Supplied material:
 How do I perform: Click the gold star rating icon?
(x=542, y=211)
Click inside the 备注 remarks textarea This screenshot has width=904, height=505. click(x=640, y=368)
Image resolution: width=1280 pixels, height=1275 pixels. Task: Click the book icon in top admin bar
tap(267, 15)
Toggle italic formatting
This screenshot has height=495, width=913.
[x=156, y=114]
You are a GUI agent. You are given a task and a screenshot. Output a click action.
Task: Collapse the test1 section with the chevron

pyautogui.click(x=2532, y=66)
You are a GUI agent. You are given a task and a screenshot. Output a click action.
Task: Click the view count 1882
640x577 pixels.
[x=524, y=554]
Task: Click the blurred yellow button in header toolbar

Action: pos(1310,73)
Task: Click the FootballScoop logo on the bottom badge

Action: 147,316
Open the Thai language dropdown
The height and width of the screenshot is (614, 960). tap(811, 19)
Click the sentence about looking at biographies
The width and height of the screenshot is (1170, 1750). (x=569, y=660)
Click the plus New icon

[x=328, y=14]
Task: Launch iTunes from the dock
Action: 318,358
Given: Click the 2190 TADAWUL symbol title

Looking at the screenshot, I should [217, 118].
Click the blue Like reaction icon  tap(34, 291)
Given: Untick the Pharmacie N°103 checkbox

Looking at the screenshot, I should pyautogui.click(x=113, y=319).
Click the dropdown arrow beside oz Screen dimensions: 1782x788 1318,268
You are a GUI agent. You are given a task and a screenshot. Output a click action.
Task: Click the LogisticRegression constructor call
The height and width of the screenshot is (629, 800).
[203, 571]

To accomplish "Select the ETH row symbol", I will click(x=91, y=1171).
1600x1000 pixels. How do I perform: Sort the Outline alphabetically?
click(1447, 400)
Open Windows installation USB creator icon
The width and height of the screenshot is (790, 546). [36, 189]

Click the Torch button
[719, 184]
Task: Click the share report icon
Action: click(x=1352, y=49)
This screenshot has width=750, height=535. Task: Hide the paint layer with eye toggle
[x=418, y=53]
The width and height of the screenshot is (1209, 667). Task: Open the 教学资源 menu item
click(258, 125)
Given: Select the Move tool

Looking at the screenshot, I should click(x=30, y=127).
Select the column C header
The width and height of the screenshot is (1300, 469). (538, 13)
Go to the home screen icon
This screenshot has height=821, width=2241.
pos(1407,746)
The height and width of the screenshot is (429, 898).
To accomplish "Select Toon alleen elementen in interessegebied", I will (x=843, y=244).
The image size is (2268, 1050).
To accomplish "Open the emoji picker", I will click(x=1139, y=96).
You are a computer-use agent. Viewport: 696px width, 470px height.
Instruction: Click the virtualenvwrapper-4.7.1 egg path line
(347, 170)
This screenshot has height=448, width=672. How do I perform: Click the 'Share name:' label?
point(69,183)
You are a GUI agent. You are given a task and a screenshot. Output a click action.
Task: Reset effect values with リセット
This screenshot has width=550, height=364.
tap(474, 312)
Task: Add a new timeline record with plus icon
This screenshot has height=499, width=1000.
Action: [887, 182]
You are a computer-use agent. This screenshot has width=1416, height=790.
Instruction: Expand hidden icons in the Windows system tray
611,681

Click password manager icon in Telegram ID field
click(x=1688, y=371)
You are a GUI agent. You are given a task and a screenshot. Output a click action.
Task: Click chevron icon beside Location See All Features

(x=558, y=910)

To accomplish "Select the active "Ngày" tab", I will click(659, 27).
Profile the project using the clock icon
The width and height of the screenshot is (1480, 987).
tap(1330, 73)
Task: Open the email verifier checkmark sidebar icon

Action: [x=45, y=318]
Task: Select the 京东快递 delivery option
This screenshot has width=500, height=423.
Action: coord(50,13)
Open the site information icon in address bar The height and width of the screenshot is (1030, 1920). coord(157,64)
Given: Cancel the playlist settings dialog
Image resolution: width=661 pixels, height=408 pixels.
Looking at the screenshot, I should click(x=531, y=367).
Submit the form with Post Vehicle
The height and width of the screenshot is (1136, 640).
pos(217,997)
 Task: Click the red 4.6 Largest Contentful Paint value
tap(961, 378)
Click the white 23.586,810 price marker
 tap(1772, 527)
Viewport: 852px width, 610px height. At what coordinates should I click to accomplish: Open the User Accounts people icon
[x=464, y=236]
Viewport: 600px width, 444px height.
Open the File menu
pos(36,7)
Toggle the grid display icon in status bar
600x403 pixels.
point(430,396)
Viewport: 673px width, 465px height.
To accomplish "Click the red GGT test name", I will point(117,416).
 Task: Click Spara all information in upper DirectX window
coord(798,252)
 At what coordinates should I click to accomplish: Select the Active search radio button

Task: Scan the material above for the string "will". Return each line where it occurs.

Exercise answer:
To accomplish "Select the ETH row symbol", I will click(x=91, y=1171).
To accomplish "Select Toon alleen elementen in interessegebied", I will (x=843, y=244).
To accomplish "Open the emoji picker", I will click(x=1139, y=96).
To accomplish "Select the active "Ngày" tab", I will click(659, 27).
To accomplish "Click the red GGT test name", I will point(117,416).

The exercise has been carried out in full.